Description of the task: From the entries below, count the lines with "entry". Write only the count.
════════════════════
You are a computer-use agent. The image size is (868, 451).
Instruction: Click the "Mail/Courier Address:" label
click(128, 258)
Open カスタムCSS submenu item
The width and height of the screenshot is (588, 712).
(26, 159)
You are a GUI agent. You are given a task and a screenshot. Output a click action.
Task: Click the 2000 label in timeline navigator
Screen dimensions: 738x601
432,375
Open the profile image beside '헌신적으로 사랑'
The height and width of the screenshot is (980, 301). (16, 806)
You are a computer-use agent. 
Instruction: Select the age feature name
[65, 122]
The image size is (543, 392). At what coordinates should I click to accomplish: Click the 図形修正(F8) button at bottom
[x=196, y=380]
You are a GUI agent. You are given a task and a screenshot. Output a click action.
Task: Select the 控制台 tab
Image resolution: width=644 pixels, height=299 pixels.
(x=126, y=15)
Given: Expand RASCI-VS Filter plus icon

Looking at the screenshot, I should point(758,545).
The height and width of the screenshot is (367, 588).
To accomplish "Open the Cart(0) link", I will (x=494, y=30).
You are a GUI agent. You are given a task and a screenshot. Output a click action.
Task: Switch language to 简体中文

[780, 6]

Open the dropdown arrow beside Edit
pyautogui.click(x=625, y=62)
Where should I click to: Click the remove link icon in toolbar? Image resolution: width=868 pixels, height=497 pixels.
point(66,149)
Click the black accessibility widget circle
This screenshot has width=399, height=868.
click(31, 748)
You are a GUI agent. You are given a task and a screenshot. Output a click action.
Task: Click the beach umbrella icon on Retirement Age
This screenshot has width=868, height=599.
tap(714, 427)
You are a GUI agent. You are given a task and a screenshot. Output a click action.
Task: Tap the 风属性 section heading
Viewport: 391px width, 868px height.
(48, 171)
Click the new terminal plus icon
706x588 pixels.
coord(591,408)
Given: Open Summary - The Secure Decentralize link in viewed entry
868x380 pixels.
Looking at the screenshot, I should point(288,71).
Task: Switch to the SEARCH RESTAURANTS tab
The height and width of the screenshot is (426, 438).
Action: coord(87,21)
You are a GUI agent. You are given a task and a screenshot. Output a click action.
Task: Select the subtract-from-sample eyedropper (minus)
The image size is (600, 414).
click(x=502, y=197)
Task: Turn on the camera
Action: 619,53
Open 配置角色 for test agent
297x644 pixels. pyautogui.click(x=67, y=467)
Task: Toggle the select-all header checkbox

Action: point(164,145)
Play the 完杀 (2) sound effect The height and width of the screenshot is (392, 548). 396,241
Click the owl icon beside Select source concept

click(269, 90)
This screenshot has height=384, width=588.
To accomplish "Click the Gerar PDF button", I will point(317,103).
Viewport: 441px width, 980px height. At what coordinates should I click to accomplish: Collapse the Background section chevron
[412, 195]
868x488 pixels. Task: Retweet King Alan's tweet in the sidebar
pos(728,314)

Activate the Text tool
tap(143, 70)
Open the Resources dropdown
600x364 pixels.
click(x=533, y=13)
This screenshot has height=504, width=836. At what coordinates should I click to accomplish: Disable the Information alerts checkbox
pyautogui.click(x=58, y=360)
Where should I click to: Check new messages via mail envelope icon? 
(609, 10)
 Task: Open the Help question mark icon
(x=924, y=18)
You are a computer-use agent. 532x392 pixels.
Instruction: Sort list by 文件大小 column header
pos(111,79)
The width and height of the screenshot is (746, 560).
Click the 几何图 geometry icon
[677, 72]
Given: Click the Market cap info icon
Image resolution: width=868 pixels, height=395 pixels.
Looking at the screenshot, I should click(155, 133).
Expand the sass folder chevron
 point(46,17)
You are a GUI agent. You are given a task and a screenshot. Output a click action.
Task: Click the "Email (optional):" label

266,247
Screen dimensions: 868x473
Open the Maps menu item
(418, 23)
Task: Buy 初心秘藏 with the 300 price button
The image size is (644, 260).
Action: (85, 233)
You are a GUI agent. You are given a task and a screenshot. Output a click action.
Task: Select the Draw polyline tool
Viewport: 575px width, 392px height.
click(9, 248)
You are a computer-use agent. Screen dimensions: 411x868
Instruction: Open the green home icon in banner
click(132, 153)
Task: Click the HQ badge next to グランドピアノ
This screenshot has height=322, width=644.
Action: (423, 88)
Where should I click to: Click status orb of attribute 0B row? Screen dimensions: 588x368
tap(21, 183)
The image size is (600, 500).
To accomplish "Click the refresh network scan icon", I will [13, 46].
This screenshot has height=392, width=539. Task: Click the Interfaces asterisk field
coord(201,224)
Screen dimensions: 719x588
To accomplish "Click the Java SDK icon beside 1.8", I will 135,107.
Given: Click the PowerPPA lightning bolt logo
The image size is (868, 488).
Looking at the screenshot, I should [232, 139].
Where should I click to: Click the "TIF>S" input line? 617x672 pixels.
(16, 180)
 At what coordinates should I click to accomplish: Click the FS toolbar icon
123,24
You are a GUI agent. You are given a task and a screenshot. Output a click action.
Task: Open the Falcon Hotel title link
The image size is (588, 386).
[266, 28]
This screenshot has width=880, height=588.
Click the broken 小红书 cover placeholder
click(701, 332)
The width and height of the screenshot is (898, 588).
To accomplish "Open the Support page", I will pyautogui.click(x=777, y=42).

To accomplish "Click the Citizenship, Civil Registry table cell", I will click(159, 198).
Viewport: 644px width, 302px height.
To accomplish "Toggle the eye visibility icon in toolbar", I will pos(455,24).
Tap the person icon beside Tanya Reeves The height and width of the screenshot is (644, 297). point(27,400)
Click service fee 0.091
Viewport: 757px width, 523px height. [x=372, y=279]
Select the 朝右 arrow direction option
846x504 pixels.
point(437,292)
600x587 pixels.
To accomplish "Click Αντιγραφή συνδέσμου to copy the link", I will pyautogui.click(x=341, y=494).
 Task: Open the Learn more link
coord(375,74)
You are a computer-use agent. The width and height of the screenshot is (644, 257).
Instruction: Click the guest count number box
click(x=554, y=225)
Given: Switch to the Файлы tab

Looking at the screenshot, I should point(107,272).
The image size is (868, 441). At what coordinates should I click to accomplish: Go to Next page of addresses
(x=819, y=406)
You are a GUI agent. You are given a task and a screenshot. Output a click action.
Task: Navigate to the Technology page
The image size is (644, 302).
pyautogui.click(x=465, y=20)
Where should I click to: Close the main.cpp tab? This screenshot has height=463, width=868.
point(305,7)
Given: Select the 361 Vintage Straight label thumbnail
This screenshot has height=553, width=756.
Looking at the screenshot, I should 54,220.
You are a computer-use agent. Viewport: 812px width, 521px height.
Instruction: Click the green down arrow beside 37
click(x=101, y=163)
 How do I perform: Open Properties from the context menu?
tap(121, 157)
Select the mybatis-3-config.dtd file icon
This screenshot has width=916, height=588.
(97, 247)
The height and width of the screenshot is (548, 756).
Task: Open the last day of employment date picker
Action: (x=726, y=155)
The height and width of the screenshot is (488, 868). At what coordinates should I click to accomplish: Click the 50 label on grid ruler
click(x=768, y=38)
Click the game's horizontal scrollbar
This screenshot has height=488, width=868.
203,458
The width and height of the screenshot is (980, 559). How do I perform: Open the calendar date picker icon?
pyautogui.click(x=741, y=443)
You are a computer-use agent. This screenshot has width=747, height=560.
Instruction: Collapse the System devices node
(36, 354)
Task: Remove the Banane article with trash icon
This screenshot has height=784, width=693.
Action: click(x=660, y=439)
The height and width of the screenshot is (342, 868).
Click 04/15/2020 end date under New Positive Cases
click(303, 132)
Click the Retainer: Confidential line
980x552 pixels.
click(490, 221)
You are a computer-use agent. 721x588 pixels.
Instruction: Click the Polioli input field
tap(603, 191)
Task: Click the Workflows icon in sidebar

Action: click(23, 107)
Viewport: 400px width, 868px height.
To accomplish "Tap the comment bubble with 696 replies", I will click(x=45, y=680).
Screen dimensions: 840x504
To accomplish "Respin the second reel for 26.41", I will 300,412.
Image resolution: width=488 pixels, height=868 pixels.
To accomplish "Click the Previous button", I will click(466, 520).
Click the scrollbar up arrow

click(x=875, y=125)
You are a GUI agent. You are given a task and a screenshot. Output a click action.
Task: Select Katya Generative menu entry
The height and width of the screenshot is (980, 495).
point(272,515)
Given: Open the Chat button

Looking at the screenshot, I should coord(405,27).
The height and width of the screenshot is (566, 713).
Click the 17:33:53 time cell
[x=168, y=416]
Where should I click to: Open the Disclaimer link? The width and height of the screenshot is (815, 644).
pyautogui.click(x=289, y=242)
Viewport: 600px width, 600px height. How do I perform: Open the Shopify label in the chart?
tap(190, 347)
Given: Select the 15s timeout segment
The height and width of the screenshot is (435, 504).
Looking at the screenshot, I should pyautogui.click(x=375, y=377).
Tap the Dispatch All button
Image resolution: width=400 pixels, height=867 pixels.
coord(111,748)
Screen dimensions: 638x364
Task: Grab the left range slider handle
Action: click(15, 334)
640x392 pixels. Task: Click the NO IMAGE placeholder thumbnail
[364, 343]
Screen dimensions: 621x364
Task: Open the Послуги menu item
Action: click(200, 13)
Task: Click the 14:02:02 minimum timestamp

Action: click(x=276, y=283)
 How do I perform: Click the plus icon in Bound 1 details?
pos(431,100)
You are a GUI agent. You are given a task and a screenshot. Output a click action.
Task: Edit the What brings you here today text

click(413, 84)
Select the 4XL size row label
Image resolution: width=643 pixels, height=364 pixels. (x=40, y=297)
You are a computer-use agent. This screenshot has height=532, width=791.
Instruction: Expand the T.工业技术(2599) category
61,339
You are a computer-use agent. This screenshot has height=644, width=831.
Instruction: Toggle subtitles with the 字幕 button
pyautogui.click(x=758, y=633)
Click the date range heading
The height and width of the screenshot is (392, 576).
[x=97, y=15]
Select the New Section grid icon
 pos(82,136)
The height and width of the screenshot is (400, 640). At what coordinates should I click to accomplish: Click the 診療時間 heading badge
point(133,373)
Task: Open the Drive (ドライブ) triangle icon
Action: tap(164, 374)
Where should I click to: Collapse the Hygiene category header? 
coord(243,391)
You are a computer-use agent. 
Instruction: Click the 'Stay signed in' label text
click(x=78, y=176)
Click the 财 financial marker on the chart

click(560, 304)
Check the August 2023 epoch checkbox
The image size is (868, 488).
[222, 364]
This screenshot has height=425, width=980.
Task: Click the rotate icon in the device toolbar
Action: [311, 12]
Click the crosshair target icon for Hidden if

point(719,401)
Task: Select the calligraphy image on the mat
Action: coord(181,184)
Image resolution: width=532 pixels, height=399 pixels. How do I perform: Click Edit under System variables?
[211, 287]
════════════════════
Task solution: 2